* **SEITENAUSZUG**:
══════════════════════════════

Ein Foto bei Gelegenheit

Zum Leben eines Fans gehören auch die "photo opportunities". Manche sammeln Selfies mit Stars, ich mache das nur selten, weil ich selten Selbstbildnisse mache. Einmal habe ich in Amsterdam auf dem Flughafen Rivaldo gesehen, der auf einer Fahrtreppe an mir vorbeifuhr. Ich hätte ihm nachlaufen sollen, denn er ist für mich ein Fußballgott, und er wirkte auch wie einer - eine imposante Erscheinung, die gerade deswegen ein wenig surreal daherkam, weil ich seine Beine nicht sehen konnte. Er wurde an mir vorbeigeschoben wie eine Statue.

Im Sommer 2006 war ich gerade in der Stadt unterwegs, als ich eine Textnachricht von meiner damaligen Lebensgefährtin bekam. "Arsene Wenger in Galeries Lafayettes! Get going!" Damals hatte ich noch eine sehr hohe Meinung von dem Trainer von Arsenal, der wegen der WM in Deutschland war (es war der Sommer des Sommermärchens). Ich tat mein Bestes, um so schnell wie möglich aus Kreuzberg in die Friedrichstraße zu kommen (zwischendurch kamen weitere Nachrichten: "Hes in shorts. His legs are so thin - amazing", "I think he's buying underwear" - meine Lebensgefährtin, eine gebürtige Kanadierin, teilte damals meinen Premier League-Fimmel, achtete aber auch auf andere Dinge).

══════════════════════════════

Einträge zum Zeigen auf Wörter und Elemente
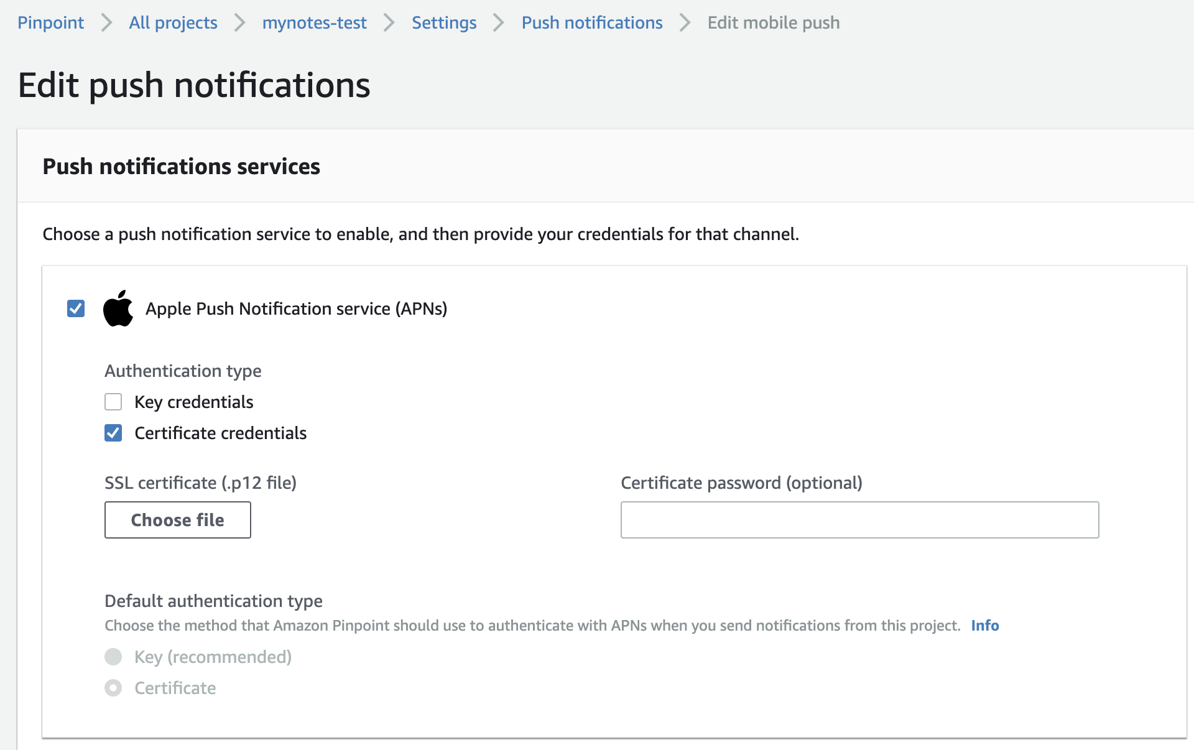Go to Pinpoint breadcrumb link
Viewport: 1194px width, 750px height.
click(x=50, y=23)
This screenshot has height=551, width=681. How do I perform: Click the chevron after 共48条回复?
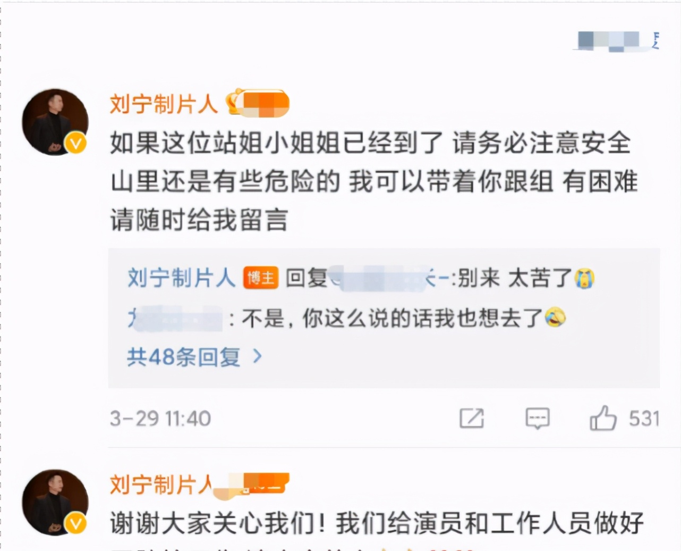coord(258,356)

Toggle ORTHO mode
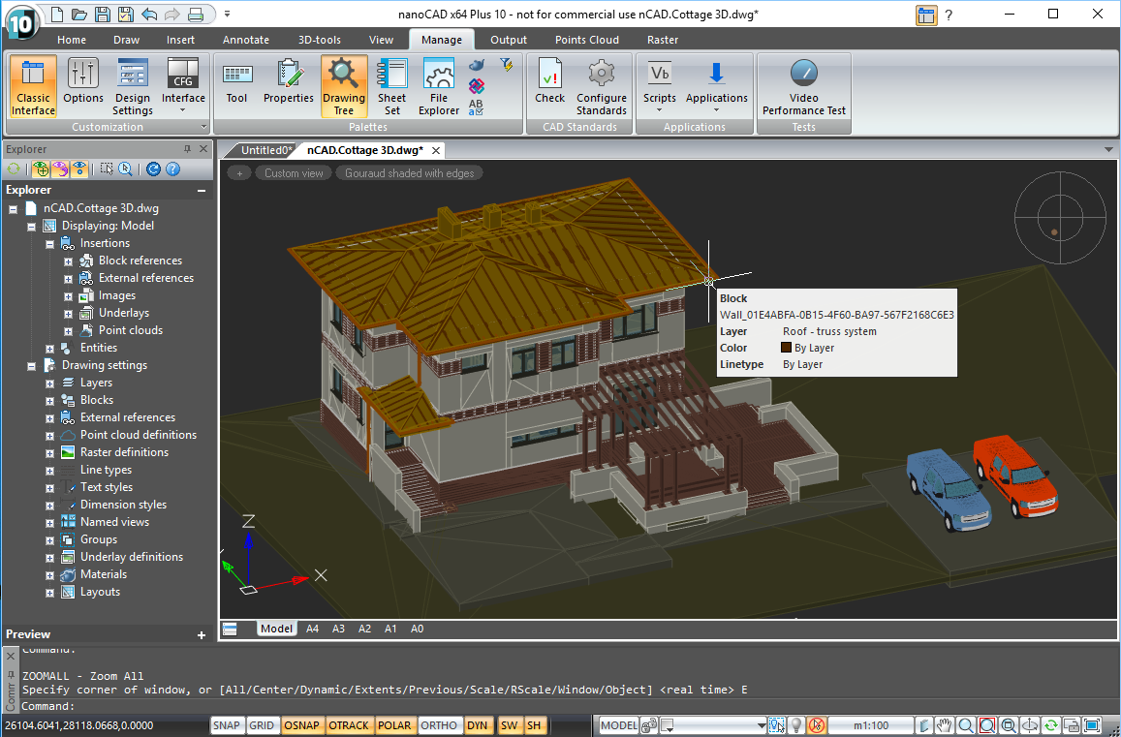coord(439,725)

══════════════════════════════

* **AUFGABEN**:
A – Fassen Sie den Absatz des Seitenauszugs, der mit „Zum Leben eines Fans“ beginnt, als knappe Stichpunktliste zusammen und behalten Sie dabei die wesentlichen Fakten bei.
B – Weshalb hielt sich der Trainer von Arsenal laut dem Seitenauszug im Sommer 2006 in Deutschland auf?
C – Führen Sie den Seitenauszug über Fotogelegenheiten mit Fußballstars im Anschluss an seinen letzten Satz weiter.

* **LÖSUNGEN DER REIHENFOLGE**:
A –
- „Photo opportunities“ gehören zum Leben eines Fans.
- Manche sammeln Selfies mit Stars, ich tue das selten, weil ich selten Selbstbildnisse mache.
- Am Flughafen Amsterdam fuhr Rivaldo auf einer Fahrtreppe an mir vorbei.
- Ich hätte ihm nachlaufen sollen, da er für mich ein Fußballgott ist.
- Er wirkte imposant und zugleich surreal, weil seine Beine nicht zu sehen waren, wie eine vorbeigeschobene Statue.

B – Wegen der WM in Deutschland.

C –
Mit Arsene Wenger hätte ich damals sehr gern ein Foto gemacht, aber ich kam zu spät. Heute würde ich mich dafür eher genieren. Ich erzähle das alles, weil ich am Donnerstag im Martin Gropius-Bau ein Foto mit Salomon Kalou gemacht habe. Eine befreundete Kollegin vom tip hat das für mich erledigt. Die Gelegenheit ergab sich am Rande einer Veranstaltung, in der Kalou über sein Leben sprach - es war einer dieser typischen Motivationstalks, bei denen es nicht so sehr darauf ankommt, was genau gesagt, sondern wie es herüberkommt.

Und Salomon Kalou hat da eine sehr gute Figur gemacht. Ich wäre wohl gar nicht hingegangen, wenn er mir nicht zuletzt zunehmend zu imponieren begonnen hätte - als Spieler in der Mannschaft, als Führungsfigur, die kein großes Aufhebens von sich macht. Im Gropius-Bau sprach er einfach und überzeugend von seinen Erfahrungen in der Kindheit in Afrika und bei den verschiedenen Stationen als Fußballer in Europa.

Als ihn dann jemand fragte, auf welcher Station seines Karriere er sich am besten gefühlt hätte, nannte er Hertha BSC und Berlin, und es klang auch deswegen überzeugend, weil er dafür einen einfachen Grund nannte (immerhin hat er mit dem FC Chelsea die Champions League gewonnen, konnte also auch andere Momente anführen): Der Salomon Kalou, der derzeit in Berlin (und heute Abend in Bremen) zu sehen ist, ist im besten Sinne gereift. Er weiß mehr über das Leben, über den Fußball und über die Welt.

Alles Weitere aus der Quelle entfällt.